Making a Play for Identity: Exploring the Posthuman Condition of Generative AI Through Language-Based Artistic Research
While we cannot avoid anthropomorphism—we see with human eyes and think with human brains—anthropocentrism can and should be contested. Anthropocentrism positions humans “at the center” conceptually, politically, socially, and economically, declaring that humans are the most important species on Earth and the most entitled to exploit Earth’s resources for their/our own benefit.
N.Katherine Hayles, Bacteria to AI , 2025
[...] I will risk a prediction. Short of environmental collapse or nuclear war, from now on, the trajectories of human and artificial intelligence will evolve together. For better or worse (perhaps for better and worse), the course of our futures and those of AI, our nonhuman symbionts, will run together.
N.Katherine Hayles, "Modes of Cognition", 2025
Questions:
- Are asymmetrical, non-hierarchical co-authorships possible?
- Do we need a new "creative" vocabulary to articulate them?
- What problems or further questions might arise through the training process of the playbot?
How to make a play for identity by differentiating between actants, operators, agents, agency and cognition?
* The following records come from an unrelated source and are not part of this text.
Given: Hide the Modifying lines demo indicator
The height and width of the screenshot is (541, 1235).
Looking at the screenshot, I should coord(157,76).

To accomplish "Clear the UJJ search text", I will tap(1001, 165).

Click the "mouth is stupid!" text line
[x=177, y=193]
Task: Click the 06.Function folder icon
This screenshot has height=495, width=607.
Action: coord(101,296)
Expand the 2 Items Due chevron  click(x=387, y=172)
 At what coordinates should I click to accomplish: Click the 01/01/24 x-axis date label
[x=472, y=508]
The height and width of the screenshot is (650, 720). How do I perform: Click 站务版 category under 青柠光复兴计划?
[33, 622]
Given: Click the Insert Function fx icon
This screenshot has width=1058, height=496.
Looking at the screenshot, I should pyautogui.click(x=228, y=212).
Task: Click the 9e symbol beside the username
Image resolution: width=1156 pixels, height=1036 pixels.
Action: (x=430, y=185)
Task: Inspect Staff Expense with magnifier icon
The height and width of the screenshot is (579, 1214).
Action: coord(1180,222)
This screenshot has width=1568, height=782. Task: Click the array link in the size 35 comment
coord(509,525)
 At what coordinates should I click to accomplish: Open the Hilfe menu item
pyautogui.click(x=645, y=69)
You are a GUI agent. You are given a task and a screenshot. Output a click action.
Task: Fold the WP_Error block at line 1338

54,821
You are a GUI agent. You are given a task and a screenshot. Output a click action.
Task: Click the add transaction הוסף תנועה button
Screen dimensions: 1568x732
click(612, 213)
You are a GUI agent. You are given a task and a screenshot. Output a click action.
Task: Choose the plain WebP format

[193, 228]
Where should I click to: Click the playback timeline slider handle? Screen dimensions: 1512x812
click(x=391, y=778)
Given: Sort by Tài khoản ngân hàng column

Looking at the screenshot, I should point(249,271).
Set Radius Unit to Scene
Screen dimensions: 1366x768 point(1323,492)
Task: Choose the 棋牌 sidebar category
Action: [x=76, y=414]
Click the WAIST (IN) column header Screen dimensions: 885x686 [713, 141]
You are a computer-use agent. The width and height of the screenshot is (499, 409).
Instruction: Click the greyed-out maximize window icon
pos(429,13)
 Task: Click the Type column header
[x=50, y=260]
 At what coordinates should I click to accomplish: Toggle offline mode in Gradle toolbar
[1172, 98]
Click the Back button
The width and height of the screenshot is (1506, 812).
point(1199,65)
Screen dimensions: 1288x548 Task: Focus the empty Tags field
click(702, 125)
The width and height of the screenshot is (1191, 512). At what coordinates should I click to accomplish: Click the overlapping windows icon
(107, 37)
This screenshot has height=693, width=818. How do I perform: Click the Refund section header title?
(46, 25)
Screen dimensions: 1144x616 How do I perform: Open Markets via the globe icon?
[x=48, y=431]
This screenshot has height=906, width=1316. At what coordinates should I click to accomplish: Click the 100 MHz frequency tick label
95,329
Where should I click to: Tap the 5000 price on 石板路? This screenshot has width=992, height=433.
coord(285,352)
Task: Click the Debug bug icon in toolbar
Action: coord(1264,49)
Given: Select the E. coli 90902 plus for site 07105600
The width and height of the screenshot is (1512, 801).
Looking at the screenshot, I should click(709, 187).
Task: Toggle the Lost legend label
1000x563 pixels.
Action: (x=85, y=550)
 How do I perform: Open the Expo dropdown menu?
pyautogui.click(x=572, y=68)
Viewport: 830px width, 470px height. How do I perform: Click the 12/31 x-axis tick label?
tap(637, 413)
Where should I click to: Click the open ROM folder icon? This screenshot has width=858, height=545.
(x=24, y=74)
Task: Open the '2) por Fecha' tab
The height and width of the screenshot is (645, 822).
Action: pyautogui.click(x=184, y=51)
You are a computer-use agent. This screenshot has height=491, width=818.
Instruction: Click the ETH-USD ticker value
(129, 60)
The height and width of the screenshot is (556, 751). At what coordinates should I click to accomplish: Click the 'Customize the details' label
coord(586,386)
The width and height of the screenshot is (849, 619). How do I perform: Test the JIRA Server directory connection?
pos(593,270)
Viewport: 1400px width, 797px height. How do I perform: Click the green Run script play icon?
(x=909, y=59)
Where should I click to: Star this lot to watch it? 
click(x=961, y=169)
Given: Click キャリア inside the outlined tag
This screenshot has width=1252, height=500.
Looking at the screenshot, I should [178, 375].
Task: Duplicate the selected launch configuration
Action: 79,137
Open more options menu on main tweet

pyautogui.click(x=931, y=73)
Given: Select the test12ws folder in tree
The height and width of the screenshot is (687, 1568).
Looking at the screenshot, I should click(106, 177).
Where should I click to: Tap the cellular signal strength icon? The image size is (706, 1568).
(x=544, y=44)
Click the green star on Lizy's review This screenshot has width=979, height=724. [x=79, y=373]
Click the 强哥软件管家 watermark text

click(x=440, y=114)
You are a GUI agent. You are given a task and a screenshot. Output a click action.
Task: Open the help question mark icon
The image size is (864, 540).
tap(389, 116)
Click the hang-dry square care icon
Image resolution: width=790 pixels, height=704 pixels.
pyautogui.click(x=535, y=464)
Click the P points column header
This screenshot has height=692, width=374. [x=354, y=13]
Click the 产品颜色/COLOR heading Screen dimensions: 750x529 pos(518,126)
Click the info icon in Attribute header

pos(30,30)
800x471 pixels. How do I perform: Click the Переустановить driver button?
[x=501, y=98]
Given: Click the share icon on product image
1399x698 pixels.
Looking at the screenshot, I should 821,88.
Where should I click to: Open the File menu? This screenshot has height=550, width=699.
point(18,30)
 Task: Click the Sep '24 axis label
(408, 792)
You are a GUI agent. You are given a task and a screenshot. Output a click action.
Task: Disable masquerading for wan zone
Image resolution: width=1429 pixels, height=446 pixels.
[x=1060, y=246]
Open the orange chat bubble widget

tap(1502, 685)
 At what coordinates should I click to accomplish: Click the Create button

Actant, recall, is Bruno Latour’s term for a source of action; an actant can be human or not, or, most likely, a combination of both. Latour defines it as "something that acts or to which activity is granted by others. It implies no special motivation of human individual actors, nor of humans in general." An actant is neither an object nor a subject but an "intervener," akin to the Deleuzian "quasi-casual operator." An operator is that which, by virtue of its particular location in an assemblage and the fortuity of being in the right place at the right time, makes the difference, makes things happen, becomes the decisive force catalyzing an event. Actant and operator are substitute words for what in a more subject-centered vocabulary are called agents. Agentic capacity is now seen as differentially distributed across a wider range of ontological types.